Re: Lumped vs. Helical Resonator

Greetings Coilers,
        Sorry for the delay in jumping in to this interesting thread, but
here goes:
        Jim Fosse wrote:
>> "During the spark dwell time, the 
>>magnetic flux produced by the primary links the entire secondary.
>>Consequently the primary/secondary interplay of energy may be treated
>>by lumped circuit analysis". 
>I have to disagree (with) their statement for 3 reasons.
>Based on both yours and Richards prior post on Toroid coupling into
>the primary field, in which  you both stated that the coupling was
>nil. If the Toroid was NOT coupled into the primary field, then the
>top of the coil was not either (to any great extent)
        I agree that the toroid on top is little affected by the primary
coil.  Malcolm's experiment where he broke the loop of the toroid by placing
a gap in it, resulting in little effect, also supports this concept.
>Dr. Rzeszotarski's prior post on coupling indicated a decreasing
>coupling based on height above the primary. ( sorry, I seemed to have
>not saved that post:( so I can't quote exact numbers.
        The important point that I extracted from the coupling simulations
is that most of the energy is coupled into the bottom of the coil in a
conventional tesla coil.  The secondary does not behave like a uniformly
bathed inductor.  Having said this, I also feel that lumped circuit analysis
is probably a better model for the conventional tesla coil (but not a
magnifier) than the helical resonator model.  Yet, both aspects are observed
in an operating coil.

>Finally, If you visualize a single turn secondary with a volt meter
>attached, and slowly raise it up from the bottom of your TC secondary
>to the top of your TC secondary, you will get a decreasing induced
>voltage: almost NIL at the toroid position.
        This is true due to the rapid falloff in mutual inductance, as shown
in the simulations.  However, the standing waves produced on the helical
resonator demonstrate a voltage rise along the secondary which is nearly
sinusoidal in appearance.  The voltage is a minimum at the base, rising to a
maximum at the toroid in an approximate quarter wave sinusoidal fashion.
This is demonstrated experimentally in Duane Byland's text, where he wired
up a tesla coil secondary with multiple LED's every inch or so along the
        I also suggest that once the air ionizes and a spark breaks out, all
the above rules are out the window.  At that point,  The energy stored in
the toroid is "probably" being dumped out, so you want a big "C" on top to
make 1/2xCxVxV large.

>Treating the secondary as a lumped coupled inductor  ignores the
>transmission line effects. Treating it as a transmission line uses a
>LUMPED driving voltage. Either model ignores the effects of the other
>phenomenon. I am afraid that the TC secondary will have to be treated
>as an integrated equation combining both  transmission line segments
>and decreasingly coupled single turn inductor segments.
        I agree.  There is a simple solution, however.  Build a magnifier.
Then you can use helical resonator theory (at least until the spark breaks out).

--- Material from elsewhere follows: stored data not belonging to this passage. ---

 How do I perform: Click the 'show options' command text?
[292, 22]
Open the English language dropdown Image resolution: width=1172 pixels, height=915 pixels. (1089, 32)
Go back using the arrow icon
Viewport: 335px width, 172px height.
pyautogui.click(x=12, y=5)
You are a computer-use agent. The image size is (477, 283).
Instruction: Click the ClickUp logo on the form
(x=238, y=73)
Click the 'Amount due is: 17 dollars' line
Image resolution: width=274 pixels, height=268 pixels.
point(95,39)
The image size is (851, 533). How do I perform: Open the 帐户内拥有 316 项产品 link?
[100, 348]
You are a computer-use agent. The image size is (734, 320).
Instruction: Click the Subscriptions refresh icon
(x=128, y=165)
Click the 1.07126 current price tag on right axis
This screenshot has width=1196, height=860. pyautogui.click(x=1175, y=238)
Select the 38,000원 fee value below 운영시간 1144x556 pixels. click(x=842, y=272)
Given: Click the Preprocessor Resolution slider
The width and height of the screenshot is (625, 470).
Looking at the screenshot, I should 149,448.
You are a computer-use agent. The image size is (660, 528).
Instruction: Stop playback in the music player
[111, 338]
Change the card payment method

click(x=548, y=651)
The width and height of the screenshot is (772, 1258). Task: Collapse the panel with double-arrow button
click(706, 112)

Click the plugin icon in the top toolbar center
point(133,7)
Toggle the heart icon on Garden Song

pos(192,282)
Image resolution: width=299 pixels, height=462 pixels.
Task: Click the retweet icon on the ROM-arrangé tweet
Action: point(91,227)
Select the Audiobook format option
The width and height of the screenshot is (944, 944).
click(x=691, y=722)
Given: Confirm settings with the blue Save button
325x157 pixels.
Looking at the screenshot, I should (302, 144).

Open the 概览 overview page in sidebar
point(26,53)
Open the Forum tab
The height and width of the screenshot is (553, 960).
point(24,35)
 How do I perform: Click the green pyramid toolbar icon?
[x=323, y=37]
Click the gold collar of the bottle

>Unfortunately, until one of us begs, buys, or borrows a HV RF voltage
>probe to measure the TC output voltage, We may never know:( 
> Or until we can excite the interest of a good modeling mathematician,
>hey Dr. R.   ;)
        The interesting part of all of this to me is the influence the
toroid has on the proximity effects near the top of the coil.  This may be
due to a change in the voltage standing wave along the secondary, resulting
in a more linear voltage response, with reduced turn to turn proximity
effects due to the similarity of voltage between adjacent turns.  As one
experiments with toroids of different sizes and positions above the top turn
of the secondary, there is an optimal position whereby the secondary coil Q
is maximized.  This has been demonstrated by Malcolm in his experiments last
year, and by Richard Hull on one of his video tapes.  I have also observed
this with my system, (but have too much metal nearby to get a quantitative
        Anyone have a good method for measuring high RF voltages?
Mark S. Rzeszotarski, Ph.D.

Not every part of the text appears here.